### Task objective
Whenever a line in the following entries includes "using", tally it. Report nothing except the final count.

(Records contained in a dataset)
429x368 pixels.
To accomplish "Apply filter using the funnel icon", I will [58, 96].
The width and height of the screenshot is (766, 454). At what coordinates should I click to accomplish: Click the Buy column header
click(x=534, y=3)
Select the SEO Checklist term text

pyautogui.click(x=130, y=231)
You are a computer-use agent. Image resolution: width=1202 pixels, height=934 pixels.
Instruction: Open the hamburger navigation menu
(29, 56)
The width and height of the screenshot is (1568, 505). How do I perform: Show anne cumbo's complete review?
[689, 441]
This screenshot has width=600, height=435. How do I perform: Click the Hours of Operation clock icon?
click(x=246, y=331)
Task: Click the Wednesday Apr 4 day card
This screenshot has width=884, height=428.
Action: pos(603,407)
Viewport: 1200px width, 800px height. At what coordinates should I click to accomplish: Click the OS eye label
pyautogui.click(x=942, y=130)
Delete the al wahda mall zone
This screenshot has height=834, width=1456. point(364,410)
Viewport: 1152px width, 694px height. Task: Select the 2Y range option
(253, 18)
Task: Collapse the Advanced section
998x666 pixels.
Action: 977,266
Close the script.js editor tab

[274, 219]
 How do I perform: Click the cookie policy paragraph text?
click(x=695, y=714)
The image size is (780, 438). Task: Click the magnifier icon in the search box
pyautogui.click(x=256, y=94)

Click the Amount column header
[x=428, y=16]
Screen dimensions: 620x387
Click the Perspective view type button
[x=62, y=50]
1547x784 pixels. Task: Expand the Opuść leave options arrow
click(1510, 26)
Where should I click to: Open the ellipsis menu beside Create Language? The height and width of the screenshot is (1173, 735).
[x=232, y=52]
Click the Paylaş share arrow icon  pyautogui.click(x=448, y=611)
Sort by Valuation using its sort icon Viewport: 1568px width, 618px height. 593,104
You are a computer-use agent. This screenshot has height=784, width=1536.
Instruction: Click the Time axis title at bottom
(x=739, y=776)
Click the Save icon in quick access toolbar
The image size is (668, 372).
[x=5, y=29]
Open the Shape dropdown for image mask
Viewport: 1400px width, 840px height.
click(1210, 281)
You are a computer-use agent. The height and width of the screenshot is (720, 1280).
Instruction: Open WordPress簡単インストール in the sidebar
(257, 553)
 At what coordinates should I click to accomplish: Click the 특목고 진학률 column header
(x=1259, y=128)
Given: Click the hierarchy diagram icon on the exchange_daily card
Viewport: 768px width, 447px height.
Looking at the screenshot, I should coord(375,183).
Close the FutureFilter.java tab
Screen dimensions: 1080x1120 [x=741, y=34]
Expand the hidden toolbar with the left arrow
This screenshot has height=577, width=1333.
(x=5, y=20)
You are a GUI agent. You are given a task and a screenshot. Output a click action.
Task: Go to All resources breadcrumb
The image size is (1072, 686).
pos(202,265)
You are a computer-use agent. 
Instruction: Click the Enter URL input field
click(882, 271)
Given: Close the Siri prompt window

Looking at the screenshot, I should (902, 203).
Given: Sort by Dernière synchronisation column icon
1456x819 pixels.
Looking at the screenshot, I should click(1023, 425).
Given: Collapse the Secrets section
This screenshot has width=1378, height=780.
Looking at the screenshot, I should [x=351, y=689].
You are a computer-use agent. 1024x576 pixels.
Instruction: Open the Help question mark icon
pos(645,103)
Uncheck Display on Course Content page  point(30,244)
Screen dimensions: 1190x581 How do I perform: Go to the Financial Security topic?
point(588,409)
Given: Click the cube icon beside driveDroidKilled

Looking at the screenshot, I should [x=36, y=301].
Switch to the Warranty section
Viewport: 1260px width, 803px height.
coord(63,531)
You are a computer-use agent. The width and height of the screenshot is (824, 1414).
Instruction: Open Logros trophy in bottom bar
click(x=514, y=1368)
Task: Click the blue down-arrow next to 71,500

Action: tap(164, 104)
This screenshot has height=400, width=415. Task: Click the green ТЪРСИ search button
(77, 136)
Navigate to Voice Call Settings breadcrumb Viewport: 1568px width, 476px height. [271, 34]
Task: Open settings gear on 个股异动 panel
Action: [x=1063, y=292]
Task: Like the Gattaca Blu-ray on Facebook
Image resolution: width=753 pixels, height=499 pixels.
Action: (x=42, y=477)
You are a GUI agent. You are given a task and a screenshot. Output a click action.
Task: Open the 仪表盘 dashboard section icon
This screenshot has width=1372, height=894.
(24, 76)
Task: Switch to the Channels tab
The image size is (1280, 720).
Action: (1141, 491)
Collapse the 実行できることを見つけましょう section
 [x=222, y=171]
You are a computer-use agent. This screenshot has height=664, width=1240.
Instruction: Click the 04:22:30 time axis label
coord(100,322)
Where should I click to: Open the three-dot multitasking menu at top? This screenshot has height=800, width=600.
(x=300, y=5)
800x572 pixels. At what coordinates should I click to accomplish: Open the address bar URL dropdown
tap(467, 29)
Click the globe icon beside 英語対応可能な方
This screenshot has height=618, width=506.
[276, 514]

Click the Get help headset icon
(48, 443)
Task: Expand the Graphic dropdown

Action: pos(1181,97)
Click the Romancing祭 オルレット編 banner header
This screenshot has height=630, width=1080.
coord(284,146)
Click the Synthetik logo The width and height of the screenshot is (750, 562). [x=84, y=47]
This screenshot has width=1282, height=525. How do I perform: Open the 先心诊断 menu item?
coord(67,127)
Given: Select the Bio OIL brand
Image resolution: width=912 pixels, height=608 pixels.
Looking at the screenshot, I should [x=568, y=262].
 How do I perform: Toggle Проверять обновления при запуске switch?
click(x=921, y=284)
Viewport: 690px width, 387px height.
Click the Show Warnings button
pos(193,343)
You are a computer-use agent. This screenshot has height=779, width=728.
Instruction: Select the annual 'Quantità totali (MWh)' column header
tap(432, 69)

### Solution to the problem
2